Fifth step: creating your model

This step (S5) is compulsory: Creating a Model, Ensemble, Cluster or any of the ML modeling available resources.

The model can be created using the configuration options by default or customizing some values to improve its performance. The only mandatory argument for the create model call is the dataset ID to start from. The rest of arguments described in the API Documentation are optional. For instance, when building a classification model you might like to limit the number of nodes in your decision tree. Also, if the number of instances that belong to each class in your data is very skewed, you should consider balancing them. This can be achieved using a balance_objective argument, as explained in the API Documentation. Also, a major attribute to be taken into account when doing classification or regression is the objective_field, which chooses the field that will be predicted. Any of these properties cannot be updated. If you want to change them, you’ll need to create a new model with the new configuration.

Any other modeling resource (like clusters, anomaly detectors, etc.) will also have its particular configuration arguments (described in their corresponding API documentation section). Again, to use a different configuration you’ll need to create a new resource with it.

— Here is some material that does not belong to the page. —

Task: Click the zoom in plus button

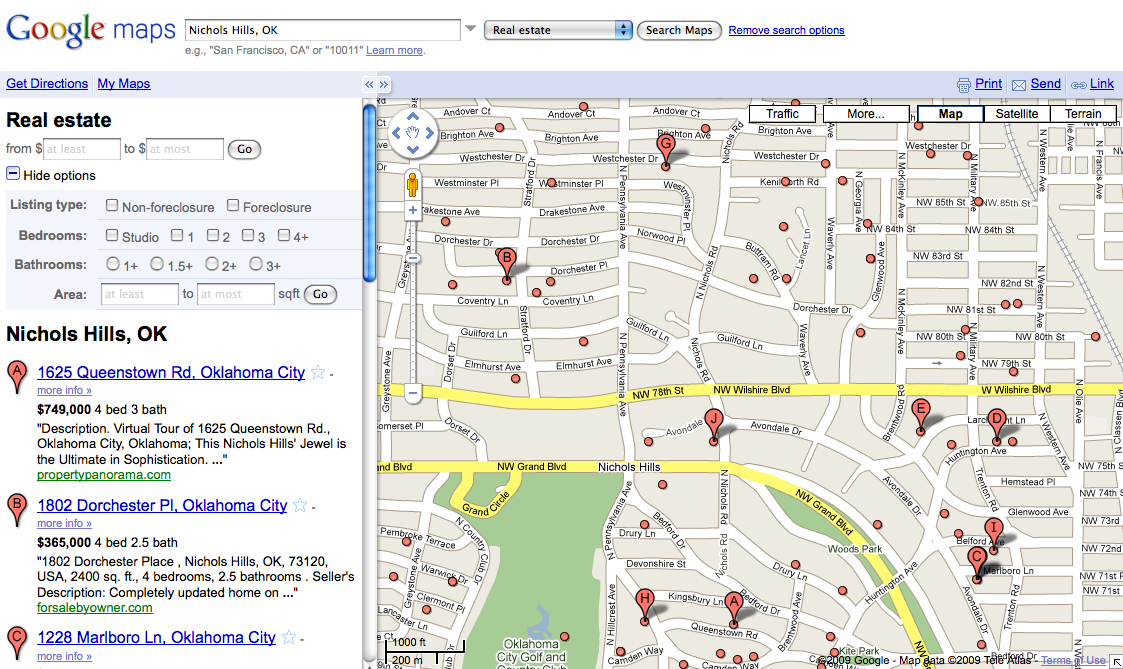Action: pos(413,211)
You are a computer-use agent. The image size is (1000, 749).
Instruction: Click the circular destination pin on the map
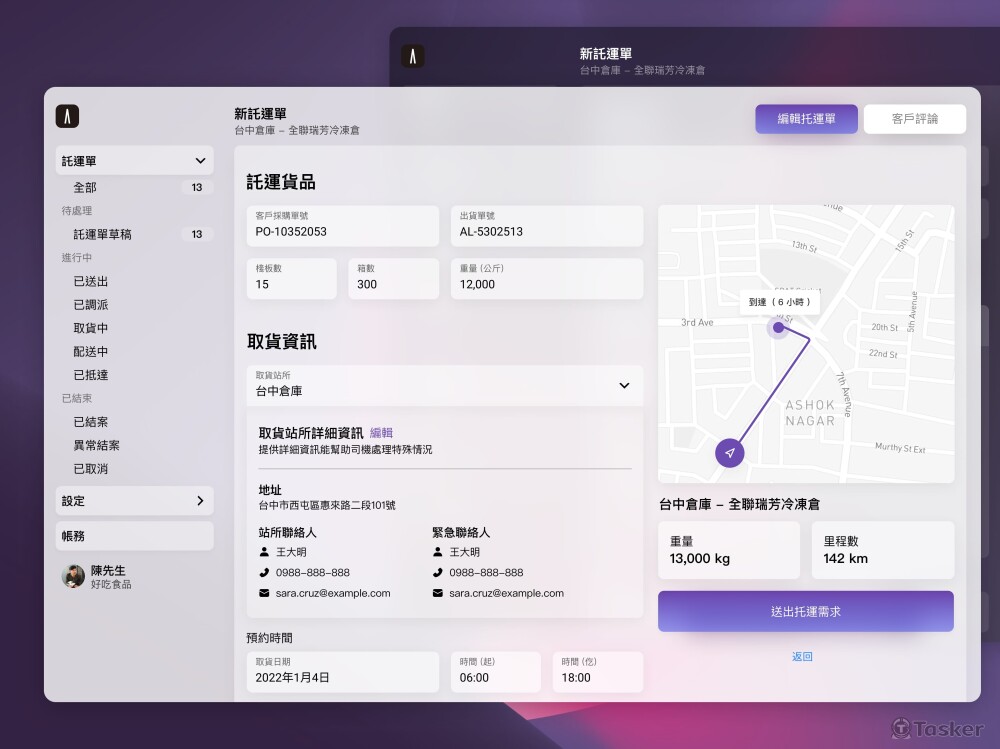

Preparing test data for predictions

When your model is ready and you want to create predictions for a new bunch of test data, you will need to run through the S1 - S4 previously described steps using your test data file. In the previous image, this process is labeled as S6 to S9. After this process, your test data will be stored in a new Dataset and ready for prediction.

Creating batch predictions

Once models and test datasets are ready, you can proceed to create the predictions using both.

Tenth step: creating batch predictions

This step (S10) is compulsory: Creating batch predictions

The batch predictions can be created using the create batch prediction method in your bindings. The mandatory arguments for the create batch prediction call are the ID of the model used to predict and the ID of the dataset that contains the test instances that you want to predict for. The rest of arguments described in the API Documentation are optional.

Feature engineering and composed workflows

These are the steps that you should follow to model and predict using BigML. Of course, this workflow can be more complex if you:

  • filter or extend your datasets to build new ones (feature engineering using flatline)

  • compose different workflows to achieve your ML solution

In both cases, you should run S1 - S4 to get a first Dataset and then add some more steps till you reach the Dataset you like.

If you are using feature engineering, you’ll call the create dataset having as mandatory argument the dataset ID that you start from and adding new fields to it with the transformations of your choice. This will generate a new Dataset and you’ll resume from S5 using it.

If you compose different workflows, the final picture will be some composition of sketches like the one enclosed. For instance, a Dataset generated in S10 can be used as origin for a different modeling task.

Solving your problem can also involve both feature engineering and workflow composition, so steps might grow in length and complexity, but in general their building blocks will be similar to the depicted sketch.